» **OBJECTIVE**
Reproduce every line of the listing below word for word, leaving out the pictures.

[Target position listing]
begin

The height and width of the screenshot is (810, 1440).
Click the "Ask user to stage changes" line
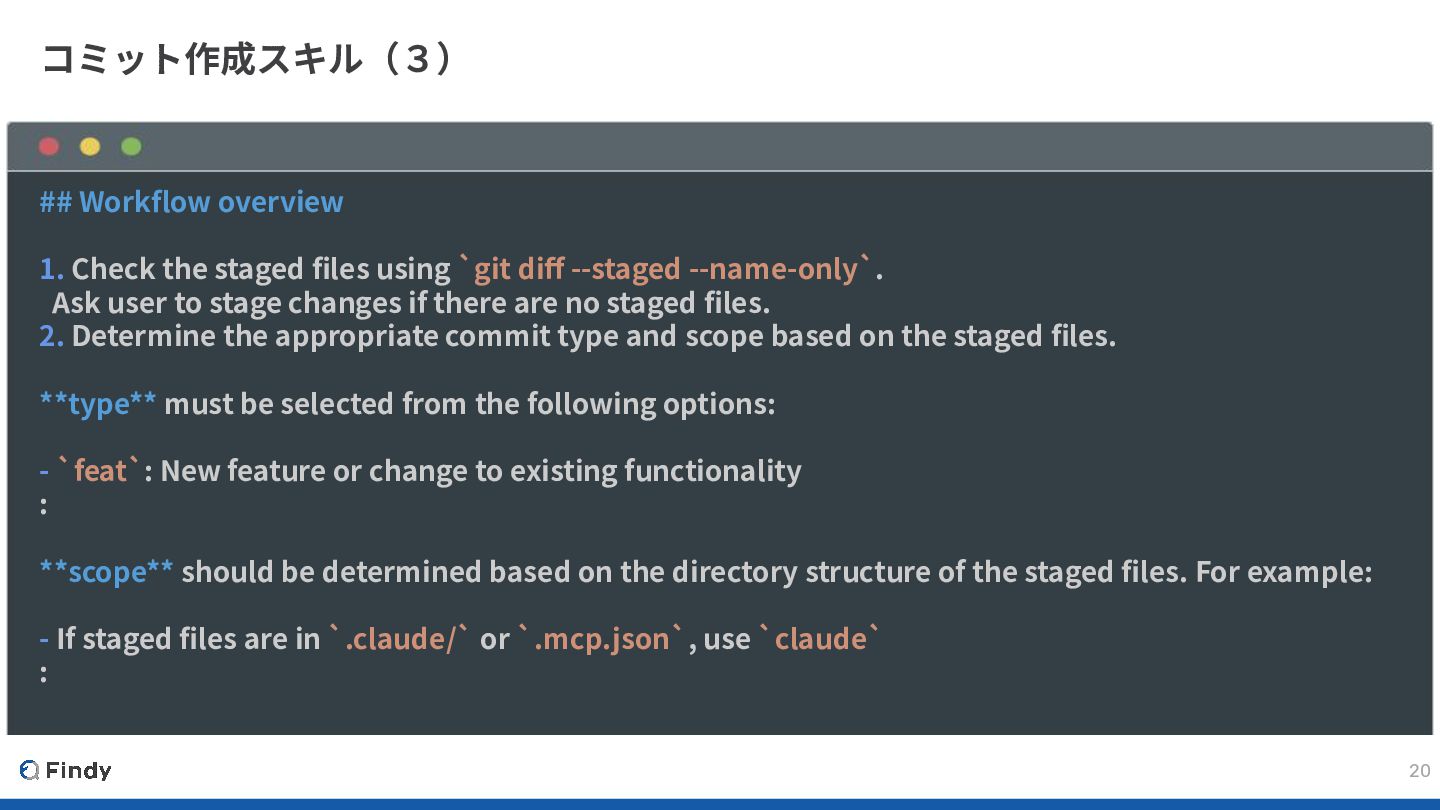(x=410, y=302)
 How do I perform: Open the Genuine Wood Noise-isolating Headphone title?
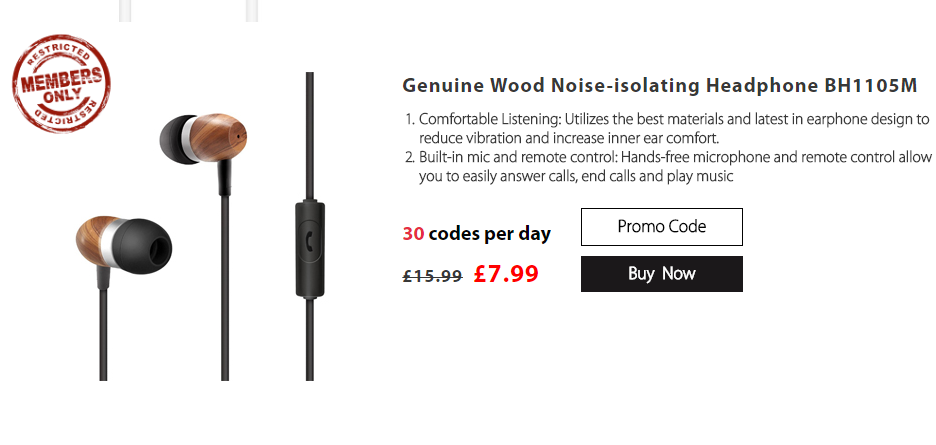660,84
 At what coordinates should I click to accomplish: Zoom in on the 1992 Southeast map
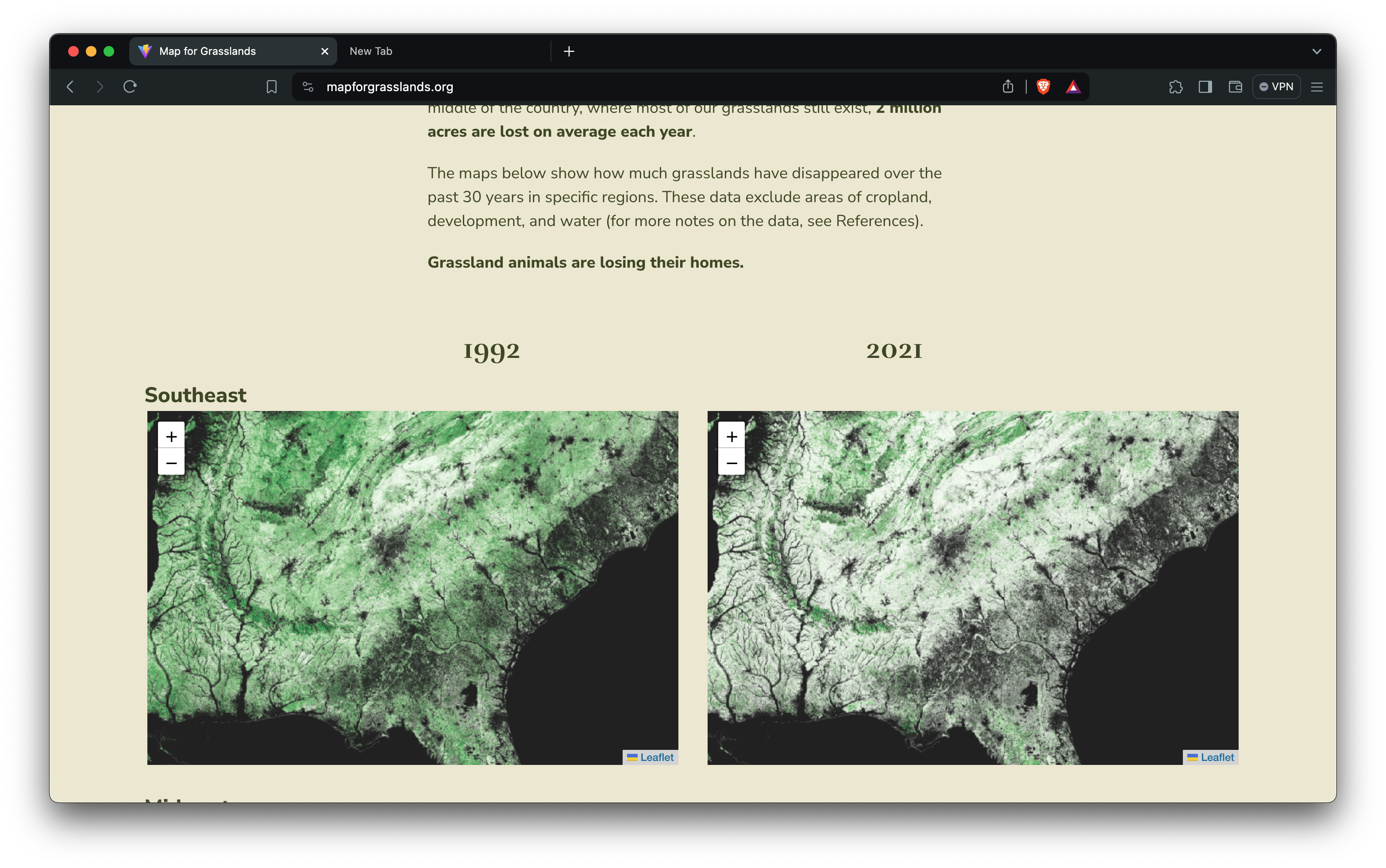pyautogui.click(x=171, y=436)
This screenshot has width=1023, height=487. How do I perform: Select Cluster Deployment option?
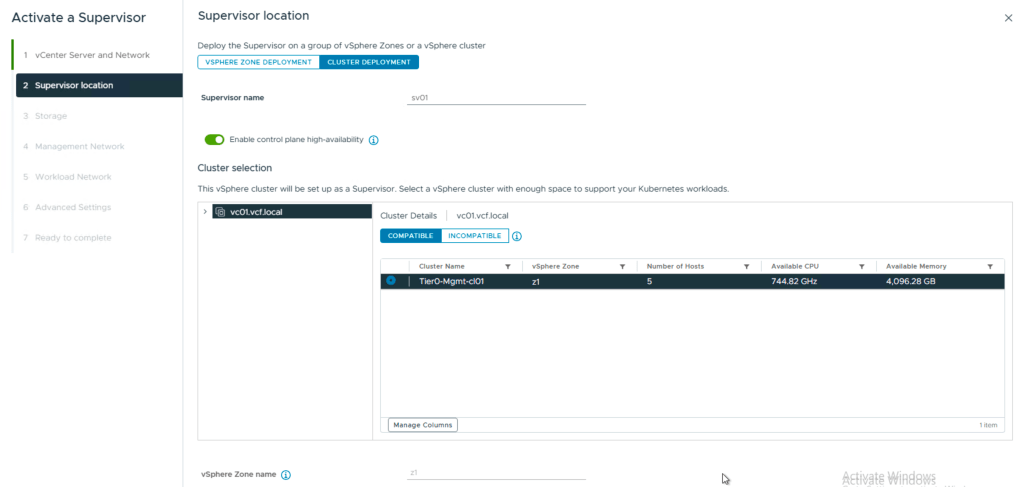click(369, 62)
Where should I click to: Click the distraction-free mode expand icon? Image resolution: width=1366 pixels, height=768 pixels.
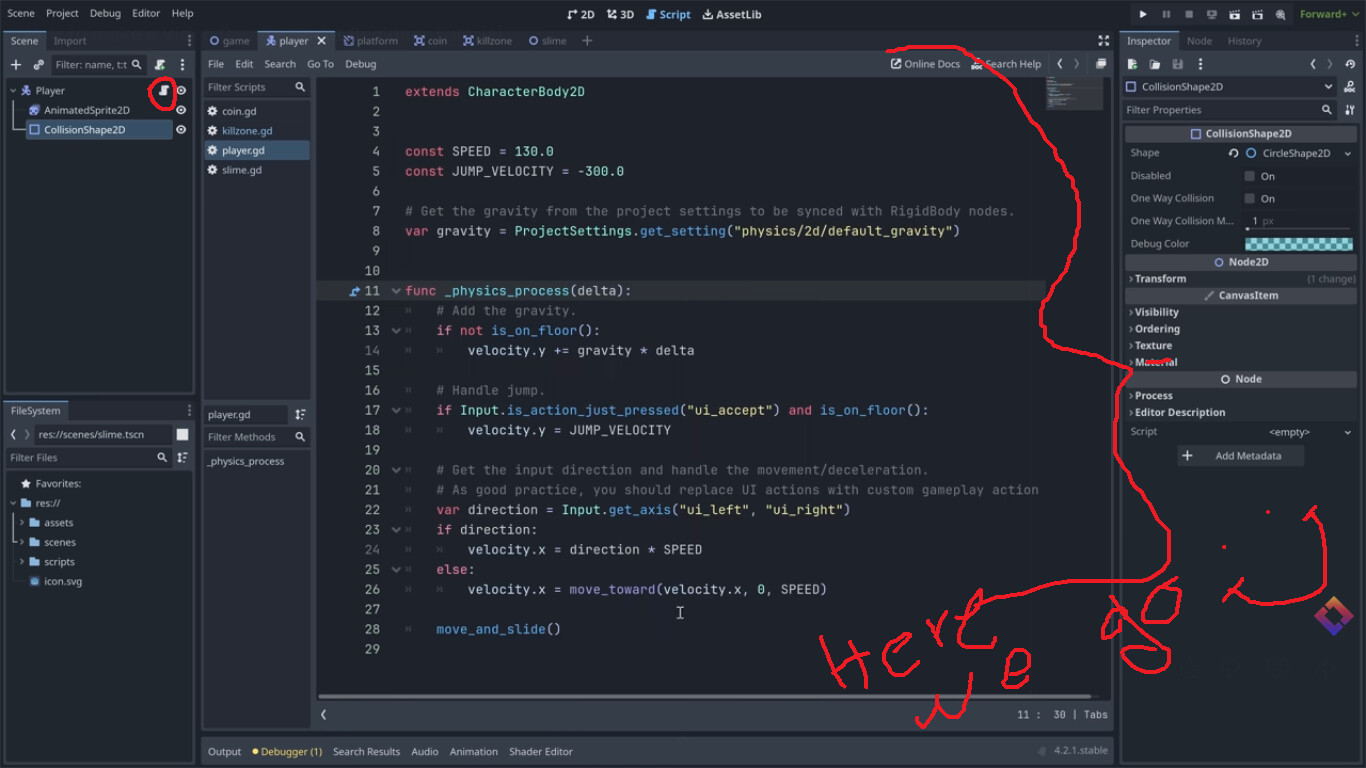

end

» **FINISHED EXERCISE**
The height and width of the screenshot is (810, 1440).
Click the "Ask user to stage changes" line
(x=410, y=302)
 How do I perform: Open the Genuine Wood Noise-isolating Headphone title?
660,84
 At what coordinates should I click to accomplish: Zoom in on the 1992 Southeast map
pyautogui.click(x=171, y=436)
This screenshot has width=1023, height=487. How do I perform: Select Cluster Deployment option?
click(369, 62)
Where should I click to: Click the distraction-free mode expand icon? Image resolution: width=1366 pixels, height=768 pixels.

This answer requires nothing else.